---------- Exercise passage ----------
NEW YORK (GenomeWeb) – Five companies announced today that they have formed the UnDx Consortium in order to work together to produce new hypotheses for six patients struggling with undiagnosed diseases.

This precision medicine effort is made up of Delaware-based company Genome Profiling, which is providing epigenetic analysis; the lab of Rob Knight and the American Gut Project at the University of California, San Diego, who are providing microbiome analysis; Colorado company KromaTid, which is providing a chromosomal imaging platform for the detection of chromosomal rearrangements; Metabolon, which is providing metabolomics analysis; and Boston-based Orig3n, which is responsible for sample collection and stem cell analysis.

The consortium will be sponsored by Interome, a company founded by Harris & Harris Group during the first quarter of 2016, with the goal of developing a platform where genotypic, phenotypic, and physiological information are combined, focused on undiagnosed disease and elite athletic training.

The five partners will apply a multidisciplinary approach to precision medicine in order to show that it can be used to provide actionable information for patients with undiagnosed diseases. They will try to determine if contextual information provided by precision medicine technologies can be used in conjunction with genomic information to provide further medical hypotheses to these six people, with the aim of creating a model to help other undiagnosed patients.

"It has been 13 years since science mapped the human genome, but the promise of personalized medicine remains largely unfulfilled," Douglas Jamison, co-organizer of the UnDx Consortium and Chairman of Interome, said in a statement. "Genetics alone is not enough to provide the answers we need. We believe there may be opportunities by applying precision medicine technologies in a multidisciplinary approach that, combined with gene sequencing, will offer new insights on these difficult medical cases."
---------- Extracted records ----------
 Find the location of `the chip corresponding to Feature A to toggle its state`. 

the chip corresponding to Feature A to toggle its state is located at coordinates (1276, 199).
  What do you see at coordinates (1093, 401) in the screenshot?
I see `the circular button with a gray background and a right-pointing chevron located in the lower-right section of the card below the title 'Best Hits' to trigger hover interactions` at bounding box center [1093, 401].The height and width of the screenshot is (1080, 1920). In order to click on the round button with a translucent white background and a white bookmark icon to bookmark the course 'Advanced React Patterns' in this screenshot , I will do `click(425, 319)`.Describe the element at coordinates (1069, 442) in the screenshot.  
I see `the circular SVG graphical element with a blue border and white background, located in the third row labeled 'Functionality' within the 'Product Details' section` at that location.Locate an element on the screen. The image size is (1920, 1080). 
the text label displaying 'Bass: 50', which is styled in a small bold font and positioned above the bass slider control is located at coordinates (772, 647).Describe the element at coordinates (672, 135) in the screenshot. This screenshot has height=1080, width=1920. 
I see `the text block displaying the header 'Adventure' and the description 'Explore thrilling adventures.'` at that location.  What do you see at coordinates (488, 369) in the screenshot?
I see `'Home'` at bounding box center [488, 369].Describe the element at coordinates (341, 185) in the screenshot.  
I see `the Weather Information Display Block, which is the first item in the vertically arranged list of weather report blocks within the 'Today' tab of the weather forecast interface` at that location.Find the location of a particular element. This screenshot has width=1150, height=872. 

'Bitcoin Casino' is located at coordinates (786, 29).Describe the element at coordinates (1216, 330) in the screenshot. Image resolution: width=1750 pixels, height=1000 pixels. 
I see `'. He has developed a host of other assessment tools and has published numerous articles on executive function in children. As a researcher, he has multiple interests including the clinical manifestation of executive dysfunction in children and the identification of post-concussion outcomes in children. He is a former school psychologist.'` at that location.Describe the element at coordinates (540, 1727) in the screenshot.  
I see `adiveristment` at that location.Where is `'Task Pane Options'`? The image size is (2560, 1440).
----------
Tasks >>
**a.** According to the UnDx Consortium passage, what is Metabolon providing?
**b.** Quote the UnDx Consortium passage starting with "The consortium will" and going on through "other undiagnosed patients.".

Answers given >>
**a.** Metabolon is providing metabolomics analysis.

**b.**
The consortium will be sponsored by Interome, a company founded by Harris & Harris Group during the first quarter of 2016, with the goal of developing a platform where genotypic, phenotypic, and physiological information are combined, focused on undiagnosed disease and elite athletic training.

The five partners will apply a multidisciplinary approach to precision medicine in order to show that it can be used to provide actionable information for patients with undiagnosed diseases. They will try to determine if contextual information provided by precision medicine technologies can be used in conjunction with genomic information to provide further medical hypotheses to these six people, with the aim of creating a model to help other undiagnosed patients.